Required action – Only one number is wanted here: how many lines of the data hold "yellow".

Data supplied –
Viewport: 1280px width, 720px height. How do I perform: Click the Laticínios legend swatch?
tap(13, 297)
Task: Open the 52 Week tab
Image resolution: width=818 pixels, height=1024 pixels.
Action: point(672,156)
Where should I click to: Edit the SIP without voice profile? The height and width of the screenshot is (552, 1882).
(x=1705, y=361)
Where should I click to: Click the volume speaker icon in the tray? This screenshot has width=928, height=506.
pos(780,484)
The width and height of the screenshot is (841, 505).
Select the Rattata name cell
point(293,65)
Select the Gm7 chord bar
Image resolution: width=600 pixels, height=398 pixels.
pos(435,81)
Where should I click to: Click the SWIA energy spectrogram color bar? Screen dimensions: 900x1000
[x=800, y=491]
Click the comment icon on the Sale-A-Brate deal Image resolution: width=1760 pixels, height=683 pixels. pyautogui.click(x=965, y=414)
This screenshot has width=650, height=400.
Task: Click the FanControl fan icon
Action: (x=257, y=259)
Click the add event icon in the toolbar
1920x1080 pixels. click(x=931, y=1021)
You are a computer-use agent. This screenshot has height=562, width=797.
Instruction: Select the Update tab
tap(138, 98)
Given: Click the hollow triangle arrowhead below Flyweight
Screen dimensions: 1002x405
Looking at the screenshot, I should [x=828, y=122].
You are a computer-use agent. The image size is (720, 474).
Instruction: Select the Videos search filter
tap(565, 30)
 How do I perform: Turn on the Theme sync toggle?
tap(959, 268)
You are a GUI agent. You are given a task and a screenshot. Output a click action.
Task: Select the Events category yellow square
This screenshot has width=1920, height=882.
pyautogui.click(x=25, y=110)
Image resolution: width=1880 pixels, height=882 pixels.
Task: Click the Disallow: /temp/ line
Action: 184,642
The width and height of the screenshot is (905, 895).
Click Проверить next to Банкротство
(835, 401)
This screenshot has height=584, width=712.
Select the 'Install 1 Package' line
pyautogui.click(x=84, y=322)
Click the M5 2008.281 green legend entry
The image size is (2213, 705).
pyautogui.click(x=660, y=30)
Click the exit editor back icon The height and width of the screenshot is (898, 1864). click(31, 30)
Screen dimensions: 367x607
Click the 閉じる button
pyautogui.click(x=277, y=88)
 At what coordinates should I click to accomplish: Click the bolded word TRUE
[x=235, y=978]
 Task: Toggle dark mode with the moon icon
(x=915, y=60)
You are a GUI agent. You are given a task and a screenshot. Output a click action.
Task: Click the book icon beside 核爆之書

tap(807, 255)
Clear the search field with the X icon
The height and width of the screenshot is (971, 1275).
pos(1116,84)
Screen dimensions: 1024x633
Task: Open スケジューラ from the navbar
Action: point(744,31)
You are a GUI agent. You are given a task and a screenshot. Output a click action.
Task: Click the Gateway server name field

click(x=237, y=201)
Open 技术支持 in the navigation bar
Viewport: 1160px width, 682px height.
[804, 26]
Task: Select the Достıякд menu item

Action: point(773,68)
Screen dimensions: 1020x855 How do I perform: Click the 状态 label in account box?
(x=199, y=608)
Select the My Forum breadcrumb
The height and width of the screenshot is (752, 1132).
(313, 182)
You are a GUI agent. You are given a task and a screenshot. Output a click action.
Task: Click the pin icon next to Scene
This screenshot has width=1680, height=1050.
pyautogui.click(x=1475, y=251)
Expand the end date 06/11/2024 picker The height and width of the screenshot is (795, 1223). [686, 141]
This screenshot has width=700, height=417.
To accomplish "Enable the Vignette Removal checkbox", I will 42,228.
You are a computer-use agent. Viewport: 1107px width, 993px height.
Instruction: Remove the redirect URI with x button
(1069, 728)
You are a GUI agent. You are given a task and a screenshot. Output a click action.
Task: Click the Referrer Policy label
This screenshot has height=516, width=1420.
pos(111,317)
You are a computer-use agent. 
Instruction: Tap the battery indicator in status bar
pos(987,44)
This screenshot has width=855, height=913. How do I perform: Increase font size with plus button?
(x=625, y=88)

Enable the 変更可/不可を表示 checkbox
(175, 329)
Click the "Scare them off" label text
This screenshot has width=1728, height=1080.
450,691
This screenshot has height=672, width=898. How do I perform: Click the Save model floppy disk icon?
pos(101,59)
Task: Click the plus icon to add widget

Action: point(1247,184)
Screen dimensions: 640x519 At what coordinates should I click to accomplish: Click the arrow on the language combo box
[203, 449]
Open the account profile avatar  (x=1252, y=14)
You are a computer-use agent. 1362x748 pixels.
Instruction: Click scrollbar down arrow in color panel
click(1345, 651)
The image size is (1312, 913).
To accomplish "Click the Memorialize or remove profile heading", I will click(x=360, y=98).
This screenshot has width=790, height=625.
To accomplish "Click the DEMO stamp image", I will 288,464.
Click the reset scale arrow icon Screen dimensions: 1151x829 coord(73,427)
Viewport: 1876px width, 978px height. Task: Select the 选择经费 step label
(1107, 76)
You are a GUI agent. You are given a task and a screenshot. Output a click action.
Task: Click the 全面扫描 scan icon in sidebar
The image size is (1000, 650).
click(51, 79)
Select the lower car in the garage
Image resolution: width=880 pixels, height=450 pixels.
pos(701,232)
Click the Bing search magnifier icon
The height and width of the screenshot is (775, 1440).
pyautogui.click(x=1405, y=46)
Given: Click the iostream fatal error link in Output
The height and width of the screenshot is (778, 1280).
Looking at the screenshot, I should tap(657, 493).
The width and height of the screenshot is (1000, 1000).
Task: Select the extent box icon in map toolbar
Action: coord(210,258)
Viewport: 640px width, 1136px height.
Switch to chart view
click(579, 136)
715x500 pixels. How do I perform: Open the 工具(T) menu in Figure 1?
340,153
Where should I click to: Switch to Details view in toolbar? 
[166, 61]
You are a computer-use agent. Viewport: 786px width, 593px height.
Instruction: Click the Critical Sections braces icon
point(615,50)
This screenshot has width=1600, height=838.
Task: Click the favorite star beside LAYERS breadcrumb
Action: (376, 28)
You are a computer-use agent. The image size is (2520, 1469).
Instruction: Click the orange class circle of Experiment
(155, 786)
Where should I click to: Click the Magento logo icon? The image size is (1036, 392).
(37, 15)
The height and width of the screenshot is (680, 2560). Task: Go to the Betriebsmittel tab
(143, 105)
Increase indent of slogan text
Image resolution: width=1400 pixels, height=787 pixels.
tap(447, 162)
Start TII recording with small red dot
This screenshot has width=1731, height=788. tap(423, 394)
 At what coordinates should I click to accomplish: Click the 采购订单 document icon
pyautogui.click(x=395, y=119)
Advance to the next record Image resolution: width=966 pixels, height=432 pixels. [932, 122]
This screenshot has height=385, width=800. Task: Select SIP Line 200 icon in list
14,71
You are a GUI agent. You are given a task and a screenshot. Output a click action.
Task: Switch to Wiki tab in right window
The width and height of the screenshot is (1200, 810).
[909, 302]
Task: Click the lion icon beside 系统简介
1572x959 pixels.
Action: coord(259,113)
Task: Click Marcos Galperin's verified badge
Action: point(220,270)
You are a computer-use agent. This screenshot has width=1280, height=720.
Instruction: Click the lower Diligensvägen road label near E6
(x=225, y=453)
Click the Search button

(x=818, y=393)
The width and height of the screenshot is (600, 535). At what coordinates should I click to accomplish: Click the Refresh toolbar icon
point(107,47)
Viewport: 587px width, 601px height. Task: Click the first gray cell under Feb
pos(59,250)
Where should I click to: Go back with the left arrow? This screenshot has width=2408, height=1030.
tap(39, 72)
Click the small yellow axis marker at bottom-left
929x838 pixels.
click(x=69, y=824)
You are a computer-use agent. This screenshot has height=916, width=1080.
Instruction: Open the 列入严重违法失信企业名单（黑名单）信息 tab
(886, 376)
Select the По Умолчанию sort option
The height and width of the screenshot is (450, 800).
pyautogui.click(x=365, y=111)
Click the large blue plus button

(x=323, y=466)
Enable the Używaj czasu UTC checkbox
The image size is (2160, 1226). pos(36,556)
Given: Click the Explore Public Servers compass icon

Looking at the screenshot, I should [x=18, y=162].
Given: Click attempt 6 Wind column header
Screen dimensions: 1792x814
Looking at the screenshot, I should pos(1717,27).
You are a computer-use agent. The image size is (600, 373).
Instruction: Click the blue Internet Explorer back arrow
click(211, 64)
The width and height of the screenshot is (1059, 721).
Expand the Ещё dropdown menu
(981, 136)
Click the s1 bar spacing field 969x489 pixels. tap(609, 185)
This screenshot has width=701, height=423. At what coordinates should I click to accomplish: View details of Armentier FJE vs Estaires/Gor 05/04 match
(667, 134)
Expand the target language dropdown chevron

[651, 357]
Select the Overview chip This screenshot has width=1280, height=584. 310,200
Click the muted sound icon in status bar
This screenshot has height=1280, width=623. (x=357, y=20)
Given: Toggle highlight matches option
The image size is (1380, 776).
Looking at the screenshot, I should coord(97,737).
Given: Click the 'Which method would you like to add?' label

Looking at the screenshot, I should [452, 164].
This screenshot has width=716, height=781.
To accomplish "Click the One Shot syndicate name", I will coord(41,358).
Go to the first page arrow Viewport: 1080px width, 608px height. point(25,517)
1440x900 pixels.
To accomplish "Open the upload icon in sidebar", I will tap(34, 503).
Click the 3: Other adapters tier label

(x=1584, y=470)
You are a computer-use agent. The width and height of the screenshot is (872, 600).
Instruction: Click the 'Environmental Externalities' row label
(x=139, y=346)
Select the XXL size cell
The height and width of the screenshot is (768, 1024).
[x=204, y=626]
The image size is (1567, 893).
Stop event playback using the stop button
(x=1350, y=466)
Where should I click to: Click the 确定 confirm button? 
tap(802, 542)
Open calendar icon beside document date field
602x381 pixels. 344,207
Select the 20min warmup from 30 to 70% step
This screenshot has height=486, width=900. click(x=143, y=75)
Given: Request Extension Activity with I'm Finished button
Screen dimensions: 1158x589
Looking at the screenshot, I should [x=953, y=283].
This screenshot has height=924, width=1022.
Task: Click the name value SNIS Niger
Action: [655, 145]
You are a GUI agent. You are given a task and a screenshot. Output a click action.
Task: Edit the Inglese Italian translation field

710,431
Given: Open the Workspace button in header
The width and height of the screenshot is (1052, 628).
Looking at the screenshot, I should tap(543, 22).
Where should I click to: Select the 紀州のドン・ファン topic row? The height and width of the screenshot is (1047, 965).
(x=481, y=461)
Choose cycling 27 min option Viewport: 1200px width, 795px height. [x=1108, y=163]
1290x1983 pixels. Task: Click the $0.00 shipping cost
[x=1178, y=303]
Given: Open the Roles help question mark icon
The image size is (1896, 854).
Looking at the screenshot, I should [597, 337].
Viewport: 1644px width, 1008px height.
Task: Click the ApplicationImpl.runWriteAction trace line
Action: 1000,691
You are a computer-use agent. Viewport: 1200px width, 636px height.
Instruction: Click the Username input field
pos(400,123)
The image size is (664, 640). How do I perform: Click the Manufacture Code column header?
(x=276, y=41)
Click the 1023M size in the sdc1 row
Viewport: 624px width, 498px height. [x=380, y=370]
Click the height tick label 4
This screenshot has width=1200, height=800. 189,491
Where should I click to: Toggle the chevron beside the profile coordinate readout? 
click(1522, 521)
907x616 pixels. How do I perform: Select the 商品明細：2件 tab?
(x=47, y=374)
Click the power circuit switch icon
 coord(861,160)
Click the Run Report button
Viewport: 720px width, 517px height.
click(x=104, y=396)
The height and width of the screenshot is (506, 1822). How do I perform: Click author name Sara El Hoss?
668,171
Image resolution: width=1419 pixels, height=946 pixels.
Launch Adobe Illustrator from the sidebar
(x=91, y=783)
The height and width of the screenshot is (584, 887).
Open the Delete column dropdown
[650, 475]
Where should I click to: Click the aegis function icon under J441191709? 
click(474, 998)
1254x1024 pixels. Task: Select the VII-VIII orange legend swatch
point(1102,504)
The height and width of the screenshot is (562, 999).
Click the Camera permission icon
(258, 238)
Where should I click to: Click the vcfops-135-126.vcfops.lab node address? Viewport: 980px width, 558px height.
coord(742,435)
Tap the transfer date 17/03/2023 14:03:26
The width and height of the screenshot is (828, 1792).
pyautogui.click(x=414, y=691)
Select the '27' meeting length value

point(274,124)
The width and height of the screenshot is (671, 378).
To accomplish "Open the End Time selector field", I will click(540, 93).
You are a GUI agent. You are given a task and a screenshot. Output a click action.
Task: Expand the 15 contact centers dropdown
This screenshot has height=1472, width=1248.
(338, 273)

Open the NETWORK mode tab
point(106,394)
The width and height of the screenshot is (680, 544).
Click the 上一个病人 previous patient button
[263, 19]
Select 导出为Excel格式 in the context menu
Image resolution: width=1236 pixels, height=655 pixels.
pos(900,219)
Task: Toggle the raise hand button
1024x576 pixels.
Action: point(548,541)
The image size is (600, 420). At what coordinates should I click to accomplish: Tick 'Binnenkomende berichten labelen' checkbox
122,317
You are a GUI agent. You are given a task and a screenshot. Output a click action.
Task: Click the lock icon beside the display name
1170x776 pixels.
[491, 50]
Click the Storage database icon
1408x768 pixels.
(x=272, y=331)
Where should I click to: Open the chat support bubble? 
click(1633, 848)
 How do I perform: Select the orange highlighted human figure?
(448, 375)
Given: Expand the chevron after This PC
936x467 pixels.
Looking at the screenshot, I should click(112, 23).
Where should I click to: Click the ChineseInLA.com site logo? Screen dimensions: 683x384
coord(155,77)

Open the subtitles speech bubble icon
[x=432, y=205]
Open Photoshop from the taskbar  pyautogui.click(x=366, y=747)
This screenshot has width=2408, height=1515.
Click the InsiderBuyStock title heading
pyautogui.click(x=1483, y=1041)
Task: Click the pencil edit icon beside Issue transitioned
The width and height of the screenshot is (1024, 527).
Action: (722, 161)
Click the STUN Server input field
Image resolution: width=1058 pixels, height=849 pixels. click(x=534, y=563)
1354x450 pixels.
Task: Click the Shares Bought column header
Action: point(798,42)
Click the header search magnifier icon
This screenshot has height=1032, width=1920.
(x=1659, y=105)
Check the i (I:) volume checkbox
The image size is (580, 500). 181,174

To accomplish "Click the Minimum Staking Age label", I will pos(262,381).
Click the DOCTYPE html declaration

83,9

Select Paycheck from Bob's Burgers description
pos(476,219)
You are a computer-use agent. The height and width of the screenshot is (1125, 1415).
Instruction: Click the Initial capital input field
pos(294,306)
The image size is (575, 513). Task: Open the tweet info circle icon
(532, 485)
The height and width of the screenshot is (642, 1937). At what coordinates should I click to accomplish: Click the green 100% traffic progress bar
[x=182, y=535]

Task output – 2